Andererseits habe ich zwischendurch sogar eine längere Remission gehabt und dieses Frühjahr meine bisher mildeste Episode überhaupt, während der nur eine Attacke halbwegs was drauf hatte.

Statt um Verschlimmerung könnten die Gedanken also mit gleichem Recht um Verbesserung kreisen. Oder um den Ist-Zustand, denn der ist ja real. Oder um das Leben außerhalb des Clusters. Oder einfach mal um nichts. Damit das besser gelingt, praktiziere ich MBSR (Mindfulness Based Stress Reduction, eine Form der Meditation) und gehe regelmäßig raus zum Fotografieren.

Du schreibst, dein Leben ist nicht eingeschränkt und du wirst Vater. Es wäre zu einfach, zu sagen: „Dann konzentriere dich darauf“, denn offensichtlich gelingt dir das momentan nicht. Mit ihrem „Les nicht so viel im Internet“ hat deine Frau teils Recht. Es hilft sehr, informiert zu sein, aber man muss es auch wieder loslassen können. Sonst beherrscht der CK auch die guten Zeiten. Mir selbst fällt das zurzeit schwer. Das liegt mit daran, das CK (für mein Empfinden) eine so einsame Angelegenheit ist. Jeder kennt wohl Leute, die z.B. einen Infarkt, Asthma oder Krebs haben. Als Clusterkopf hingegen ist man in einem Vakuum. Vielleicht würde es dir helfen, mal ein Selbsthilfetreffen oder einen Patienteninformationstag zum Cluster zu besuchen. Gerade letzteres hat mir neulich viel gebracht.

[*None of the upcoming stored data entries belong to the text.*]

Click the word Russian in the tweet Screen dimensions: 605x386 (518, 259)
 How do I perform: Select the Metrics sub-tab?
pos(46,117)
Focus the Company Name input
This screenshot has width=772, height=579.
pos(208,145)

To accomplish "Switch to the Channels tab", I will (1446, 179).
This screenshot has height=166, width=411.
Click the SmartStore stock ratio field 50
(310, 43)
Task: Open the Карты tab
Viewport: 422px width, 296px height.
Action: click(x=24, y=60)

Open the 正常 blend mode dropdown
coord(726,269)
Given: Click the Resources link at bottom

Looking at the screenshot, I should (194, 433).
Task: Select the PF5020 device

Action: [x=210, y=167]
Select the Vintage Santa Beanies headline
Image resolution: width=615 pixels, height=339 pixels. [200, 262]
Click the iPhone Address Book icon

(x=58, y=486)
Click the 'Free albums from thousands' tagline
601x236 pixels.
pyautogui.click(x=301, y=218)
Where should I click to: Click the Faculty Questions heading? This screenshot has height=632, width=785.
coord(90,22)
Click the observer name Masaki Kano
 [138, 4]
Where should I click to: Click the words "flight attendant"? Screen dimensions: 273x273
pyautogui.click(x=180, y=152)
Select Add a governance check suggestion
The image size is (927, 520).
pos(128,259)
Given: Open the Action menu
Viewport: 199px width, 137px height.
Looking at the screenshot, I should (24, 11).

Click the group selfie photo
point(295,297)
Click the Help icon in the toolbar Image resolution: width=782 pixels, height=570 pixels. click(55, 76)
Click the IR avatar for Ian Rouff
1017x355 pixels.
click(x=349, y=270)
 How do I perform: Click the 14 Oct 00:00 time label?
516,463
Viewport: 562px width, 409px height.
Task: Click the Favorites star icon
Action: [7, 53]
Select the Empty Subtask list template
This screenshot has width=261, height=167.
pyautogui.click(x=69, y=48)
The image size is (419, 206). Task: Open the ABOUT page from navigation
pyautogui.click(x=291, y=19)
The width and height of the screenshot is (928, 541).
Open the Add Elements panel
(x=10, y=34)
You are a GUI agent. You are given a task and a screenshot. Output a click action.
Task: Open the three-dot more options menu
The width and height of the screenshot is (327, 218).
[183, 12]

Noch kurz zum Ibuprofen: Es bewirkt nichts beim Cluster. Weder nimmt es den Schmerz, noch verlängert es ihn. Es macht auch das Triptan nicht unwirksam. Wenn du mich fragst, ist das Zufall gewesen. Die mit Ibu behandelten Attacken hätten wahrscheinlich ohnehin länger gedauert; das Triptan hätte bei der Attacke womöglich eh nicht geholfen. Das kann mal passieren.